It is easy to figure out the money that is needed to cover your medical costs and property damages. You just need to add up all of your receipts and present them to the other driver’s insurance company.
But anyone with a major back injury knows you are dealing with much more than just medical bills and a damaged car. You also are enduring significant pain and suffering. How do you put a price tag on that?
What Is Pain and Suffering?
In a car accident lawsuit with a back injury, pain and suffering is the emotional distress and mental anguish that you have after the actions of the negligent party led to the car accident. Pain and suffering may be caused by:
- Physical pain and discomfort, whether it is permanent or temporary.
- Anxiety, memory loss, depression, insomnia, or other mental health issues
- Physical limitations, such as inability to hug your children or play with them.
- Loss of consortium with your loved ones
The best and most accurate way to find out how much you may receive for a car back injury car accident settlement is to speak with a qualified car accident attorney in your area for a free, no-obligation and personalized review of your case.
How Pain and Suffering Is Calculated in a Car Accident Settlement
There are two ways that pain and suffering compensation can be determined for your back injury.
The first is the per diem method. This method assigns a dollar value for a single day (usually based on your daily wages for a day), then multiplies it by the days that you were affected by the injury. This method is not often used today by insurance companies to calculate pain and suffering, but it is still in practice.
The other way to determine pain and suffering is the multiple method. This is most often used by insurance companies to calculate pain and suffering. This calculation is made by adding up your economic damages and then multiplying them by a number from 1 to 5.
The tricky part with the multiple method is figuring out whether your pain and suffering is worth a 1 or 5. You cannot just tell the insurance adjuster that your pain and suffering is worth a 5. You have to provide documentation and expert opinions that justify the multiplier you are claiming.
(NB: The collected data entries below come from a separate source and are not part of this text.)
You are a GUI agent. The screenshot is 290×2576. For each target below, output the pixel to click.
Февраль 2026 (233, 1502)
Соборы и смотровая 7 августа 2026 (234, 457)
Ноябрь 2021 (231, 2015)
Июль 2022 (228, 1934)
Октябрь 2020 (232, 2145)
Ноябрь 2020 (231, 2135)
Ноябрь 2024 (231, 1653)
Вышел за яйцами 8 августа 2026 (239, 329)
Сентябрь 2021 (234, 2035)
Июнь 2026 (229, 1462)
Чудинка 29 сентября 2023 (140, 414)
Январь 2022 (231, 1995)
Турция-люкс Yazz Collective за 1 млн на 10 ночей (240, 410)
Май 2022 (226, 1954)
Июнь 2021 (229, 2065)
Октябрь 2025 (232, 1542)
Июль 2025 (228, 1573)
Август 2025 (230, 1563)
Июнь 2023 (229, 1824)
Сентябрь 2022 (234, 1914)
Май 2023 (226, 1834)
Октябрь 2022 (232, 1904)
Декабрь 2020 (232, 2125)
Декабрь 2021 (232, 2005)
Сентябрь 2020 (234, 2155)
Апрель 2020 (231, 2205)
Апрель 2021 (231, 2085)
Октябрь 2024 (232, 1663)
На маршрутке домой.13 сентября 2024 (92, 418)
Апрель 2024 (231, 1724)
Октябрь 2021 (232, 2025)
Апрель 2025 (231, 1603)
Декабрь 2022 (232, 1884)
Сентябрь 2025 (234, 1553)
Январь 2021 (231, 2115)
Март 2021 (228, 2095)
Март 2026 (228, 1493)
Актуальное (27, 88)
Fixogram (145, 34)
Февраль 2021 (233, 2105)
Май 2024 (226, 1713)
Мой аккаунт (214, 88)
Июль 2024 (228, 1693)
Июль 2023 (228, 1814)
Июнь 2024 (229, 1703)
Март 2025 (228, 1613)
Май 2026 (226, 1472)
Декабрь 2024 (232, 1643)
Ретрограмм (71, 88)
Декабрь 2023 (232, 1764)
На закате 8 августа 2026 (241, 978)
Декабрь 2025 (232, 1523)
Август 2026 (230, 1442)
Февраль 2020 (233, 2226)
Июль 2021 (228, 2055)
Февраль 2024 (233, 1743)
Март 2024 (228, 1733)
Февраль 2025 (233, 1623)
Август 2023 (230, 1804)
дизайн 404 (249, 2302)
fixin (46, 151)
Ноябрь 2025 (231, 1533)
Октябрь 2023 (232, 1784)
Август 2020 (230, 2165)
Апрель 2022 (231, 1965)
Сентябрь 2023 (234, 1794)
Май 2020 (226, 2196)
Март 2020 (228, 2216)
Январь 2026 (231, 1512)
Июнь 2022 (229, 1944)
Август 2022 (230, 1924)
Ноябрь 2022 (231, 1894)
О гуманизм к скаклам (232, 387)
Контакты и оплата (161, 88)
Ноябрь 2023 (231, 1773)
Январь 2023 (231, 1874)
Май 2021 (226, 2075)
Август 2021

The only time you can claim a 4 or 5 for your pain and suffering is if the back injury leaves you critically or permanently injured. For example, if the car accident caused spinal fractures that cause you daily pain and suffering permanently, you may be entitled to the maximum amount of pain and suffering compensation (5). But if your back injury involves only a sprain that left you in pain for a few weeks, you probably can only use a 1 or 2 as the multiplier.
When a settlement is negotiated, most insurance adjusters will add a small amount on top of your economic damages to cover your pain and suffering. You should talk to your personal injury attorney to determine if the settlement is fair, or whether you want to push for more pain and suffering compensation.
You can expect more compensation for pain and suffering for your back injury if it involves spinal cord damage, permanent disability, and/or inability to work.